**Task to carry out:** If a record contains a picture, skip the picture and transcribe the rest exactly.
-------- Records shown
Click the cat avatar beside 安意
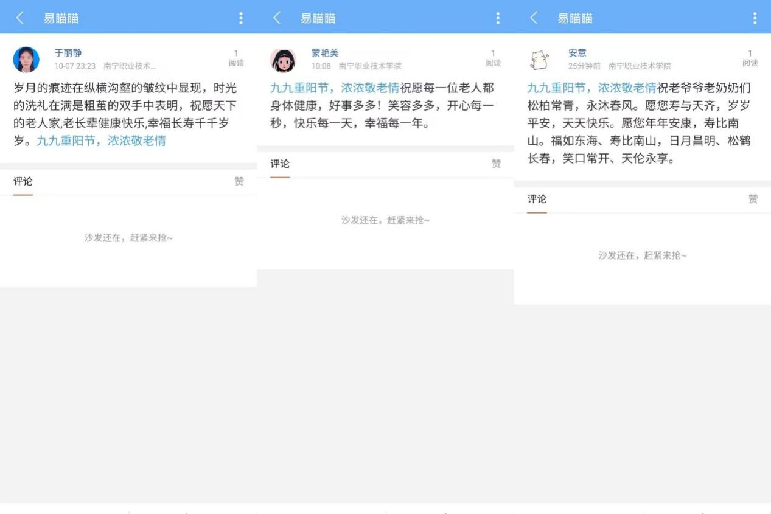coord(539,60)
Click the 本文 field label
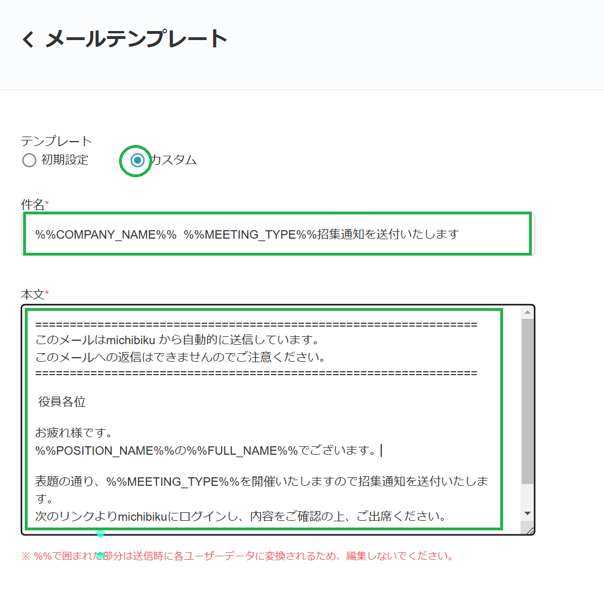The width and height of the screenshot is (604, 602). [32, 294]
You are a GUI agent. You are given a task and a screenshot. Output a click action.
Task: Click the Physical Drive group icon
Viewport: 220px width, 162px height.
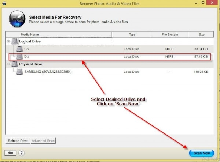14,64
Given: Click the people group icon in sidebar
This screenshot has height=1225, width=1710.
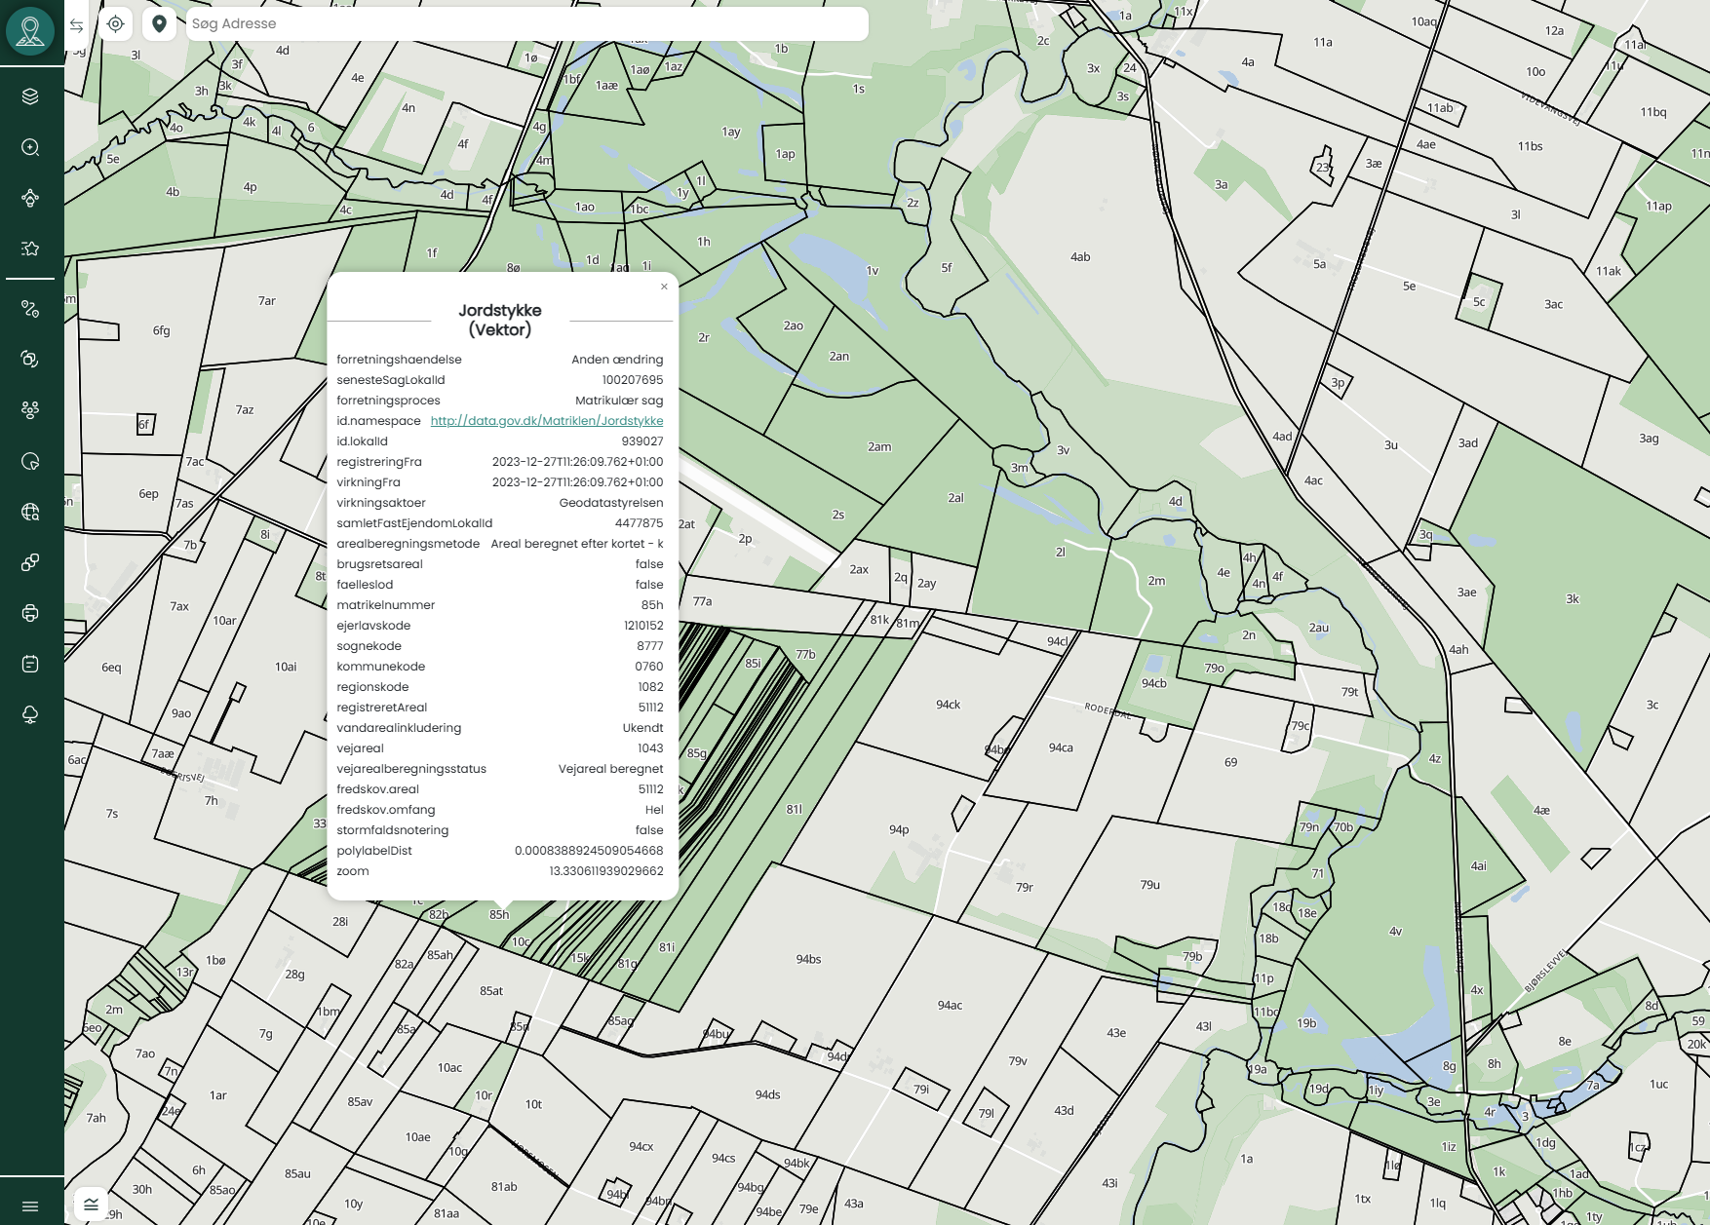Looking at the screenshot, I should 30,410.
----------------
**Completed task:**
Click the cat avatar beside 安意
coord(539,60)
Click the 本文 field label
The width and height of the screenshot is (604, 602). [32, 294]
You are a GUI agent. You are given a task and a screenshot. Output a click action.
Task: Click the Physical Drive group icon
Viewport: 220px width, 162px height.
14,64
Given: Click the people group icon in sidebar
This screenshot has height=1225, width=1710.
Looking at the screenshot, I should 30,410.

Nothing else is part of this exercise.